• **PROBLEM DESCRIPTION**:
Would you repeat every line of the data exactly?

• **Stored items**:
*** Block opens ***

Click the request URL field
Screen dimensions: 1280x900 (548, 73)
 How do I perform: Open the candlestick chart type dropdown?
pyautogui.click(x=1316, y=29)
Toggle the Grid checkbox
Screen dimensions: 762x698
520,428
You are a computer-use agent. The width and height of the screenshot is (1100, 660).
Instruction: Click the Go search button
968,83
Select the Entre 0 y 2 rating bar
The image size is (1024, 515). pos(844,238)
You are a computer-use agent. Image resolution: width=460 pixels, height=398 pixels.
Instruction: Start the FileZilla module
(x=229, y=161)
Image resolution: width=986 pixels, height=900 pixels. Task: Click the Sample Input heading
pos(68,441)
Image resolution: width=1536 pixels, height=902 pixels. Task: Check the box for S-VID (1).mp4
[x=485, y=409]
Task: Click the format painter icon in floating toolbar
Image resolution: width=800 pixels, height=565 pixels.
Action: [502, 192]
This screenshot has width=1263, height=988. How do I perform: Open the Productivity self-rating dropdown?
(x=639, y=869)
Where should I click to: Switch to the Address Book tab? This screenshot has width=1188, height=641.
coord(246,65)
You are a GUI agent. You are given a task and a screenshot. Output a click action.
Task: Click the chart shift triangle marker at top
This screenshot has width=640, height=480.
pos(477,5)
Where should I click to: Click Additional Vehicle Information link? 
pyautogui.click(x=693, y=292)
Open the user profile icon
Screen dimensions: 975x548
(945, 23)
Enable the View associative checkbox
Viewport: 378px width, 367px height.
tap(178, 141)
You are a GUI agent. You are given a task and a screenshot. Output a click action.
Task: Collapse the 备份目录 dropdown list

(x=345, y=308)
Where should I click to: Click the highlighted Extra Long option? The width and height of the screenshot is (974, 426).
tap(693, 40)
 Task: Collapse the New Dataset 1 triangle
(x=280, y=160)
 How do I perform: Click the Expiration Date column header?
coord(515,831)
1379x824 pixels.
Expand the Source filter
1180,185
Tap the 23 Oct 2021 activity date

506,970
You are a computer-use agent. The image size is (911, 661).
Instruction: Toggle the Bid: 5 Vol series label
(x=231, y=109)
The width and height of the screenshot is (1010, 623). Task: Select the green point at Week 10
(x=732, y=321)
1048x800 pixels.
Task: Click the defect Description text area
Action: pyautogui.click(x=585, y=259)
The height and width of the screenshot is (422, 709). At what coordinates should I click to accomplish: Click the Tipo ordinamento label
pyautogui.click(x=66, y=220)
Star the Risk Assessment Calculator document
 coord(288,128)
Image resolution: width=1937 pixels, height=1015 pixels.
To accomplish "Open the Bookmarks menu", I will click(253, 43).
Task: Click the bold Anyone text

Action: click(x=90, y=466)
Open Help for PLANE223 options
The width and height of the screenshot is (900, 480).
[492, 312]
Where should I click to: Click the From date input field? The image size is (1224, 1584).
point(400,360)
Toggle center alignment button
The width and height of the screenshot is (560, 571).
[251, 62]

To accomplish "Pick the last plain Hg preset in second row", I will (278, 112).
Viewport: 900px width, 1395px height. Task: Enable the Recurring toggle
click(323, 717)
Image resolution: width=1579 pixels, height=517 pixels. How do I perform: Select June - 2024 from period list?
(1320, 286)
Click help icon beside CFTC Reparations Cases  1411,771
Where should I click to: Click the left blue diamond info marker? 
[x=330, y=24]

*** Block closes ***

• **SOLUTION TO THIS TASK**:
Click the request URL field
Screen dimensions: 1280x900 (548, 73)
 How do I perform: Open the candlestick chart type dropdown?
pyautogui.click(x=1316, y=29)
Toggle the Grid checkbox
Screen dimensions: 762x698
520,428
You are a computer-use agent. The width and height of the screenshot is (1100, 660).
Instruction: Click the Go search button
968,83
Select the Entre 0 y 2 rating bar
The image size is (1024, 515). pos(844,238)
You are a computer-use agent. Image resolution: width=460 pixels, height=398 pixels.
Instruction: Start the FileZilla module
(x=229, y=161)
Image resolution: width=986 pixels, height=900 pixels. Task: Click the Sample Input heading
pos(68,441)
Image resolution: width=1536 pixels, height=902 pixels. Task: Check the box for S-VID (1).mp4
[x=485, y=409]
Task: Click the format painter icon in floating toolbar
Image resolution: width=800 pixels, height=565 pixels.
Action: [502, 192]
This screenshot has width=1263, height=988. How do I perform: Open the Productivity self-rating dropdown?
(x=639, y=869)
Where should I click to: Switch to the Address Book tab? This screenshot has width=1188, height=641.
coord(246,65)
You are a GUI agent. You are given a task and a screenshot. Output a click action.
Task: Click the chart shift triangle marker at top
This screenshot has width=640, height=480.
pos(477,5)
Where should I click to: Click Additional Vehicle Information link? 
pyautogui.click(x=693, y=292)
Open the user profile icon
Screen dimensions: 975x548
(945, 23)
Enable the View associative checkbox
Viewport: 378px width, 367px height.
tap(178, 141)
You are a GUI agent. You are given a task and a screenshot. Output a click action.
Task: Collapse the 备份目录 dropdown list

(x=345, y=308)
Where should I click to: Click the highlighted Extra Long option? The width and height of the screenshot is (974, 426).
tap(693, 40)
 Task: Collapse the New Dataset 1 triangle
(x=280, y=160)
 How do I perform: Click the Expiration Date column header?
coord(515,831)
1379x824 pixels.
Expand the Source filter
1180,185
Tap the 23 Oct 2021 activity date

506,970
You are a computer-use agent. The image size is (911, 661).
Instruction: Toggle the Bid: 5 Vol series label
(x=231, y=109)
The width and height of the screenshot is (1010, 623). Task: Select the green point at Week 10
(x=732, y=321)
1048x800 pixels.
Task: Click the defect Description text area
Action: pyautogui.click(x=585, y=259)
The height and width of the screenshot is (422, 709). At what coordinates should I click to accomplish: Click the Tipo ordinamento label
pyautogui.click(x=66, y=220)
Star the Risk Assessment Calculator document
 coord(288,128)
Image resolution: width=1937 pixels, height=1015 pixels.
To accomplish "Open the Bookmarks menu", I will click(253, 43).
Task: Click the bold Anyone text

Action: click(x=90, y=466)
Open Help for PLANE223 options
The width and height of the screenshot is (900, 480).
[492, 312]
Where should I click to: Click the From date input field? The image size is (1224, 1584).
point(400,360)
Toggle center alignment button
The width and height of the screenshot is (560, 571).
[251, 62]

To accomplish "Pick the last plain Hg preset in second row", I will (278, 112).
Viewport: 900px width, 1395px height. Task: Enable the Recurring toggle
click(323, 717)
Image resolution: width=1579 pixels, height=517 pixels. How do I perform: Select June - 2024 from period list?
(1320, 286)
Click help icon beside CFTC Reparations Cases  1411,771
Where should I click to: Click the left blue diamond info marker? 
[x=330, y=24]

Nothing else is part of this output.